Abu Dhabi


New York

Mon, 16 Dec 2019 02:50 GMT

Exploding Missile Sends Russian Residents into Panic

Science & Technology

7Dnews London

Sun, 11 Aug 2019 11:53 GMT

A huge explosion rocked a testing platform during missile testing in the Arctic which has left five of its staff dead, and involved radioactive isotopes, after a nearby city reported a spike in radiation levels, according to Russia's nuclear agency, AFP reported on Saturday August 10th.

The force of the explosion on Thursday August 8th, has been reported to have thrown several of the staff into the sea, however, the military had not initially said that the accident involved nuclear equipment, but said that radiation levels were normal afterwards.

Nevertheless, officials in the nearby city of Severodvinsk reported that radiation levels briefly increased after the accident.

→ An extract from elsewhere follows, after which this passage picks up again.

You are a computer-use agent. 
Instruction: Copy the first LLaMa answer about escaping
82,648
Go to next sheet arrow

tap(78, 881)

In a brief statement given by the defence ministry, the horrific incident was reported to have been caused during the testing of a liquid propellant jet engine, when an explosion sparked a fire, killing two, in the far northern Arkhangelsk region.

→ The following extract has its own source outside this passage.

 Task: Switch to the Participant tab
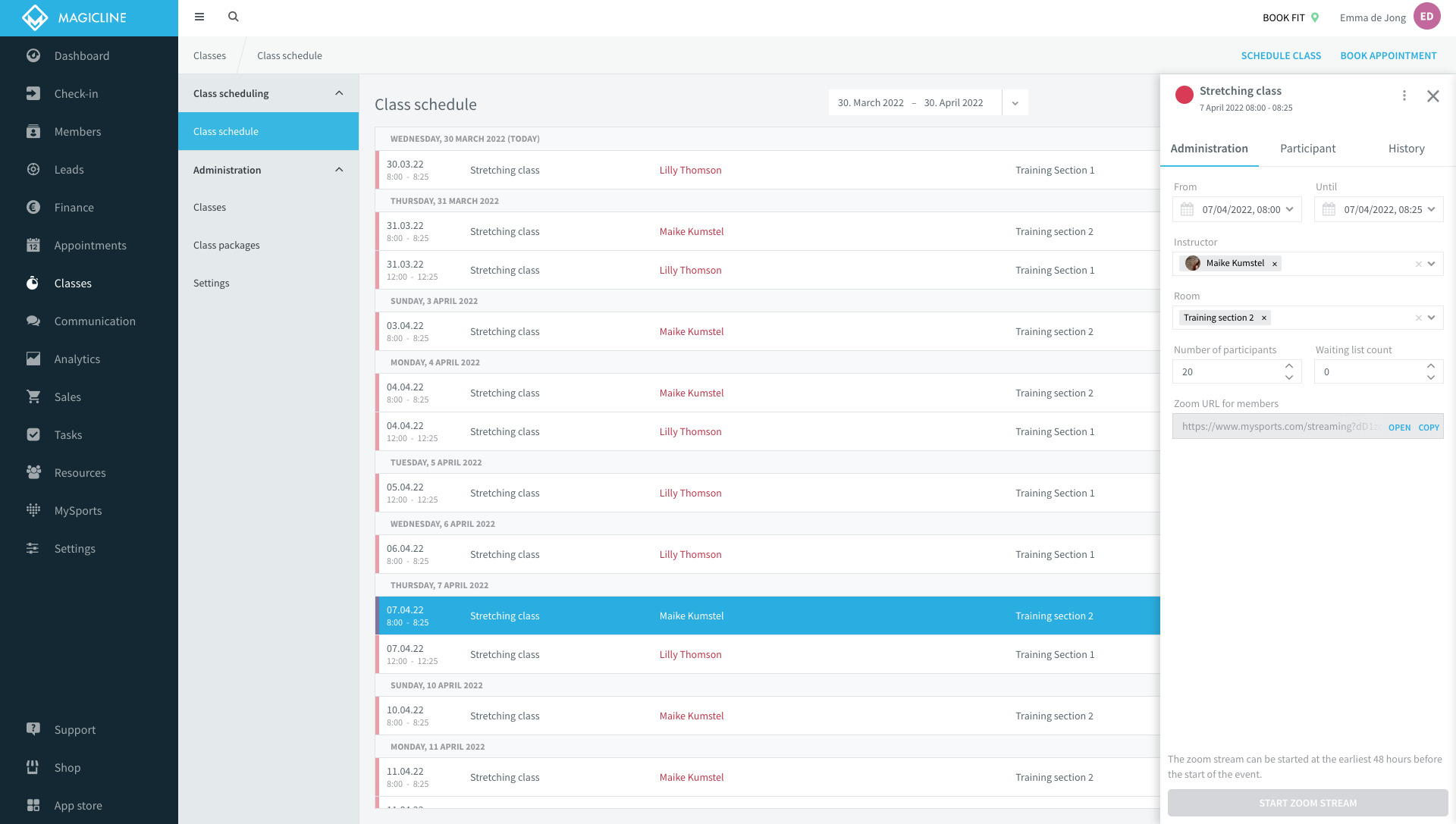coord(1307,149)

It was not immediately clear whether those two deaths were included in the five, however Russian state news agencies quoted a defence ministry source, as saying that both the defence ministry, and Rosatom employees were killed, and that staff knew of the "potential risk" of the test.

The authorities initially released few details of the accident at the Nyonoksa test site on the White Sea, used for testing missiles deployed in nuclear submarines and ships since the Soviet era.

A later update stated that six defence ministry employees, and a developer were injured, while two specialists died of their wounds, according to the defence ministry’s statement.

A few minutes after news of the accident, residents of Severodvinsk rushed to pharmacies to stock up on iodine, which can be taken to prevent the thyroid gland absorbing radiation, as a wave of panic caused all the iodine and iodine-containing drugs to be sold out within the hour.

The Soviet Union saw the world's worst nuclear accident at Chernobyl in 1986, when the authorities sought to cover up the seriousness of the disaster.